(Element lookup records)
__________

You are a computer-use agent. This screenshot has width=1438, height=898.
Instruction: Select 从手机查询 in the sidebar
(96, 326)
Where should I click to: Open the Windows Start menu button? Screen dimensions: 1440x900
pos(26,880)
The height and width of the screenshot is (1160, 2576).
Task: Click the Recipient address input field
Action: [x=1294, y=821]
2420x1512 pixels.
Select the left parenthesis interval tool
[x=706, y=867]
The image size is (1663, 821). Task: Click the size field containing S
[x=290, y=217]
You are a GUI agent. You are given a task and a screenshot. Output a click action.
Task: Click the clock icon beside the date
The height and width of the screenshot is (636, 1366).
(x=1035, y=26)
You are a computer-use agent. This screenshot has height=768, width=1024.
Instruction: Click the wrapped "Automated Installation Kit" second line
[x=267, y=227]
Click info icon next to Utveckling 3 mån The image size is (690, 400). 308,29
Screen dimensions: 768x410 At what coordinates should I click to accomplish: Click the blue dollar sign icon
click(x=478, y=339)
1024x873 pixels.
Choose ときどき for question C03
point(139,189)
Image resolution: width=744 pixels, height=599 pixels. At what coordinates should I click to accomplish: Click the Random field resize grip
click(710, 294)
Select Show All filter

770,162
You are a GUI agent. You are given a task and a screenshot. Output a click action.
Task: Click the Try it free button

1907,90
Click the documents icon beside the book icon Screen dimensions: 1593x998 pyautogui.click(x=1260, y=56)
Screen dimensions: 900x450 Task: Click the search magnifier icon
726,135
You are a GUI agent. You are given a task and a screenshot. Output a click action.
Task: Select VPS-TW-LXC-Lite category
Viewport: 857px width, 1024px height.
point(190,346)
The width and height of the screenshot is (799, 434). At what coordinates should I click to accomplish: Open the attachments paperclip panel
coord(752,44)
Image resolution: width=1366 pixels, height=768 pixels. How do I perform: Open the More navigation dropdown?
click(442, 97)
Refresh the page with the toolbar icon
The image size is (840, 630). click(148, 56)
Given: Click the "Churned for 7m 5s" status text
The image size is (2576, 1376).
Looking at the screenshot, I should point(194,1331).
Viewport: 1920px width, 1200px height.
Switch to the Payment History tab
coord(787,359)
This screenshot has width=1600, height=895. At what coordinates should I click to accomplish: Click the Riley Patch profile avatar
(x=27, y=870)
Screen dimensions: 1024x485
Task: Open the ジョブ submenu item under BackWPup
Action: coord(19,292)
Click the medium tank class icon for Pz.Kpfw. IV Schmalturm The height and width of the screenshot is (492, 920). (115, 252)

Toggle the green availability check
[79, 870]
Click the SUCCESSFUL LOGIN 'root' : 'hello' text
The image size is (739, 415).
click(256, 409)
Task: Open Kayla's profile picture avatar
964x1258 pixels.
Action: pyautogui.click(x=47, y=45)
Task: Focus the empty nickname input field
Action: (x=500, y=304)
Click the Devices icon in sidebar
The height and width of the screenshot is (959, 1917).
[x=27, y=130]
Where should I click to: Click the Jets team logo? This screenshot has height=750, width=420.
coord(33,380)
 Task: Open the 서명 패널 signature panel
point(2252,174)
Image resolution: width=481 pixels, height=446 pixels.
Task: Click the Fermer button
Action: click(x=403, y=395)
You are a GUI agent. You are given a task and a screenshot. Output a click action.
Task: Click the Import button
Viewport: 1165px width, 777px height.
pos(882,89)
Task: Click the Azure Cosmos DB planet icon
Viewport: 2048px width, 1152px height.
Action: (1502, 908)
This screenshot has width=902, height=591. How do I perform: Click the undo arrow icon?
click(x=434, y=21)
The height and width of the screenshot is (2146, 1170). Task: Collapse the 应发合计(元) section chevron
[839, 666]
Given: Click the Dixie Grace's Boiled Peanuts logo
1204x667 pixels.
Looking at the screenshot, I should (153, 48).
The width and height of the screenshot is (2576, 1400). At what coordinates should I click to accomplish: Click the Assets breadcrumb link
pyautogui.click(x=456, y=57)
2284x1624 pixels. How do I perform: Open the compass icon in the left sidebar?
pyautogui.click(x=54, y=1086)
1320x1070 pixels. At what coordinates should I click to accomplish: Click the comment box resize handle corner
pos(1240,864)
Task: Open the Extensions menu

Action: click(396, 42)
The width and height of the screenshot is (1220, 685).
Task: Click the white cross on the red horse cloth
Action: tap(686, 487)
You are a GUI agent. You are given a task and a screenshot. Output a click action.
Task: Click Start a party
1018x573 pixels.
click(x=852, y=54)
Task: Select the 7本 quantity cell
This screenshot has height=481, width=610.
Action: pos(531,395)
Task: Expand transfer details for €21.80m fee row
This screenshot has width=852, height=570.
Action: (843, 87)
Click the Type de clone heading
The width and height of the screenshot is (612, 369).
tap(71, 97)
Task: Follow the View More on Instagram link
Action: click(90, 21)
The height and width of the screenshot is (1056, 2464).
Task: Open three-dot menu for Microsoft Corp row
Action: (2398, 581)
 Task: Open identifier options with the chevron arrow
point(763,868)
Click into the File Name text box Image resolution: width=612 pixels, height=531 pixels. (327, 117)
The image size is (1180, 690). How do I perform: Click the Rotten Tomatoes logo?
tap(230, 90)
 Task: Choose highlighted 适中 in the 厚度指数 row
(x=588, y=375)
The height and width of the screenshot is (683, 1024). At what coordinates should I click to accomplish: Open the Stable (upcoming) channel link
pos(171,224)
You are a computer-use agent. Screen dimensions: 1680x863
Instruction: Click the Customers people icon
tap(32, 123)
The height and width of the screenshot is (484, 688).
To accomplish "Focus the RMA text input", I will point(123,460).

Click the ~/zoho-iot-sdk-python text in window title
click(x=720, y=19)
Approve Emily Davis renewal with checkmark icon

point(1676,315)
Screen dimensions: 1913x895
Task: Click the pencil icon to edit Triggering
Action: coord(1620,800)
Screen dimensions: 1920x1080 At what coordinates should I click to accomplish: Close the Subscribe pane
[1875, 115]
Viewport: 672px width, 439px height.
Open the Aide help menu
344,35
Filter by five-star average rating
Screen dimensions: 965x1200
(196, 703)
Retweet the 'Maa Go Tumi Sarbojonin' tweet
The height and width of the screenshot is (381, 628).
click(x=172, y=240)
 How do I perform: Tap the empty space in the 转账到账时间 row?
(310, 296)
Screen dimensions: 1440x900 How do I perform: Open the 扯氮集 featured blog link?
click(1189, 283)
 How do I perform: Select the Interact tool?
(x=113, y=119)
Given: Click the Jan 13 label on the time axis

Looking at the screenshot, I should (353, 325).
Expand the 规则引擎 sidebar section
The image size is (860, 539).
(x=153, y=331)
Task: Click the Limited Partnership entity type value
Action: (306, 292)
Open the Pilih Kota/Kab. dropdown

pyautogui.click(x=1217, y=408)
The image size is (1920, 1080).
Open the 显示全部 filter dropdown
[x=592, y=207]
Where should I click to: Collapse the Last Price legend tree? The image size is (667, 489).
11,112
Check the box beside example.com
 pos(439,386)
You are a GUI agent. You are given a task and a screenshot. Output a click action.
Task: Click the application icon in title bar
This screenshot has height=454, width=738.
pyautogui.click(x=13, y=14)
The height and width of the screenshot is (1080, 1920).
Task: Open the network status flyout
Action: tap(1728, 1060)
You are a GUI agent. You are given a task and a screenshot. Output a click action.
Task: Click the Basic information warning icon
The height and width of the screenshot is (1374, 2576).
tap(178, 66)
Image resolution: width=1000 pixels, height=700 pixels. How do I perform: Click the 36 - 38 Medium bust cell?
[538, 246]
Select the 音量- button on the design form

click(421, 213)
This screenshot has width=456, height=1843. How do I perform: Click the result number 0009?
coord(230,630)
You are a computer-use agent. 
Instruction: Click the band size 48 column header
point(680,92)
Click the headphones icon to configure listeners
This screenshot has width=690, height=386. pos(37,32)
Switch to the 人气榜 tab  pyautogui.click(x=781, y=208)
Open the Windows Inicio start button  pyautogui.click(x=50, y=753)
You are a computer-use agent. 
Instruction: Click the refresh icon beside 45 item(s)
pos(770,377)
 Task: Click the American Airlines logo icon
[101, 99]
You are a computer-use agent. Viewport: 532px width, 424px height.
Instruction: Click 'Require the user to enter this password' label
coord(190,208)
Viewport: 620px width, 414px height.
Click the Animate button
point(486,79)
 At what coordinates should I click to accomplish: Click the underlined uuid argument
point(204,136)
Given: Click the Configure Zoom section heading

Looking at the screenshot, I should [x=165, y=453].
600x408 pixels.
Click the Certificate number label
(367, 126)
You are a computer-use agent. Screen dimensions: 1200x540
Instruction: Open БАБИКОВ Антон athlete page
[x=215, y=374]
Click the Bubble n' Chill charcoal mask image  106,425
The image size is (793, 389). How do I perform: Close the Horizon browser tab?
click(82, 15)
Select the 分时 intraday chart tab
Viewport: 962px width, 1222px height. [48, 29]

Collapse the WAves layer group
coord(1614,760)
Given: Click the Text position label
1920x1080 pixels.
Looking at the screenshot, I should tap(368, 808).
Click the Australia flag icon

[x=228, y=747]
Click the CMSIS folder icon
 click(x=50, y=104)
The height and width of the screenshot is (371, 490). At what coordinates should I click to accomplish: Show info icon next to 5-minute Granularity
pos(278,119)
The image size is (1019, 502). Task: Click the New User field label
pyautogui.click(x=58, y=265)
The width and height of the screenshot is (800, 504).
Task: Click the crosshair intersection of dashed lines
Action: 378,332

__________

▶ [Exercise]: Reproduce verbatim the lines above, from the line containing "The height and width of the screenshot is (371, 490)." through the line containing "pos(278,119)", including both of those lines.

▶ [The reply]:
The height and width of the screenshot is (371, 490). At what coordinates should I click to accomplish: Show info icon next to 5-minute Granularity
pos(278,119)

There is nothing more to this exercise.